DOCUMENT SECTION
== == ==

Arutz Sheva/Israel National News published a first-person account some hours ago, accompanying it with photos of some aspects of the aftermath. It's a somewhat sanitized report: no screaming toddlers here; no photos of family members comforting each other; no facial close-ups showing the shock, the relief, the fear. Instead, we have some dispassionate photos of the family's car and of the rock that came within inches of causing a terrible tragedy.
Miracle Saves Baby from Rock-Throwing Terrorist
Israel National News | December 20, 2012  |  A rock-throwing Arab teenager nearly killed a baby Sunday morning when the huge rock he hurled at the car crashed a few inches from the infant... “We were driving south from Rehalim when an Arab around 17 years old, standing next to a school, threw a huge rock at the car”... [The family's vehicle was] traveling around 80 kilometers an hour (50 mph), and the rock smashed through the car window and landed only a few inches from the baby’s seat. [The driver, the child's father] was sitting with his wife in the vehicle, and their eight-year-old son and two-year-old daughter were sitting next to the infant... Mainstream media did not report the attack, following usual practice to ignore rock-throwing unless it causes an accident or injury.
The INN report makes the point that when seventeen year-old Palestinian Arabs, like the one today, hurl rocks - which are frequently more accurately termed boulders - at Israeli vehicles on the roads, their aim is to inflict maximum injury. Preferably, to kill.

The criminal prosecution of the Arab gang accused of killing Asher Palmer and his two-year-old son a year ago near Kiryat Arba has focused some attention (certainly not enough) on the growing phenomenon. We have attended some of the hearings in the Military Tribunal at Machane Ofer, and have written about the tragedy of the Palmer murders - see "11-Oct-11: Living with neighbours who want us all back to the stone age". The words we use ("rock" and "throwing") to describe these acts of murder and attempted murder simply do not do justice to the savagery of the attacks.

Perhaps viewing the images below - so 'insignificant' an attack that it will surely go almost completely unreported - will convey a taste of the realities and the danger facing Israelis who live near and among the thugs who celebrate such deeds.

== == ==

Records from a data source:
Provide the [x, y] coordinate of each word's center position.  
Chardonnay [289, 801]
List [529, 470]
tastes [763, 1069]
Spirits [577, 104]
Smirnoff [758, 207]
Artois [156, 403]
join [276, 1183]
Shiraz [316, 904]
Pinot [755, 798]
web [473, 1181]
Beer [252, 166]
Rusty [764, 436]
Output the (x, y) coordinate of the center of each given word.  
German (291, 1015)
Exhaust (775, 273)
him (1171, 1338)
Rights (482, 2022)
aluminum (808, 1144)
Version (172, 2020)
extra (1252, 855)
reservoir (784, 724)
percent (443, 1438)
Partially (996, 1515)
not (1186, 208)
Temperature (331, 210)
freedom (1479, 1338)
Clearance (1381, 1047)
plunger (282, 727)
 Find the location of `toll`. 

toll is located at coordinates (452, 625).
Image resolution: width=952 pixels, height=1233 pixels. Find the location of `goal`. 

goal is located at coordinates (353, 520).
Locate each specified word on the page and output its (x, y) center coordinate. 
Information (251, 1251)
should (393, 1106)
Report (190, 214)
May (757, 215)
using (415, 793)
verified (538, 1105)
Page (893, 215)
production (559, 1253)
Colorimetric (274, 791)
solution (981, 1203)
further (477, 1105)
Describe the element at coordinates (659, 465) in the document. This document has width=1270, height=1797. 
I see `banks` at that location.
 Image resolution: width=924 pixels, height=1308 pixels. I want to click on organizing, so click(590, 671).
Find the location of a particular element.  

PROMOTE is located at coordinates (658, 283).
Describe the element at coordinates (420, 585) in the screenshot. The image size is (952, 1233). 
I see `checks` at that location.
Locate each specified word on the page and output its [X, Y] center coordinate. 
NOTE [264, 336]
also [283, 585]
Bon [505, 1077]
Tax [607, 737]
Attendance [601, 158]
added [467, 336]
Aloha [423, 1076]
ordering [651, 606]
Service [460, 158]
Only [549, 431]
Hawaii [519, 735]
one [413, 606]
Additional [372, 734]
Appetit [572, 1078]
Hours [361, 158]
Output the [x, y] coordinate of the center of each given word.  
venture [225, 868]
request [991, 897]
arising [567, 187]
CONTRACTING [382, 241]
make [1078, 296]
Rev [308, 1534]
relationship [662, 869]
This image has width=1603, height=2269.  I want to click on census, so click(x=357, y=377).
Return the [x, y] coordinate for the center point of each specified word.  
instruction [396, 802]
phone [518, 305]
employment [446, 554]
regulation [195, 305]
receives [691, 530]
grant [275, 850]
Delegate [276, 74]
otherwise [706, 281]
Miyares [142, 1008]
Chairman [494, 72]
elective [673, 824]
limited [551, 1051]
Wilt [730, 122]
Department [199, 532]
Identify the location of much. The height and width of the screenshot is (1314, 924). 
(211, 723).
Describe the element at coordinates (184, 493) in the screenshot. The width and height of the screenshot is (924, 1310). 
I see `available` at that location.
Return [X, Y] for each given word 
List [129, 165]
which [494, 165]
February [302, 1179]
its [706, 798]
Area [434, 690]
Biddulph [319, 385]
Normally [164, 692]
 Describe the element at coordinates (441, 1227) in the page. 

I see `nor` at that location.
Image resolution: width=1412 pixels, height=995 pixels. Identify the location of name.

== == ==

ASSIGNMENT
Please retype the article about the rock attack from "Miracle Saves Baby" to "accident or injury.". Rely only on the article about the rock attack.

TASK RESULT
Miracle Saves Baby from Rock-Throwing Terrorist
Israel National News | December 20, 2012  |  A rock-throwing Arab teenager nearly killed a baby Sunday morning when the huge rock he hurled at the car crashed a few inches from the infant... “We were driving south from Rehalim when an Arab around 17 years old, standing next to a school, threw a huge rock at the car”... [The family's vehicle was] traveling around 80 kilometers an hour (50 mph), and the rock smashed through the car window and landed only a few inches from the baby’s seat. [The driver, the child's father] was sitting with his wife in the vehicle, and their eight-year-old son and two-year-old daughter were sitting next to the infant... Mainstream media did not report the attack, following usual practice to ignore rock-throwing unless it causes an accident or injury.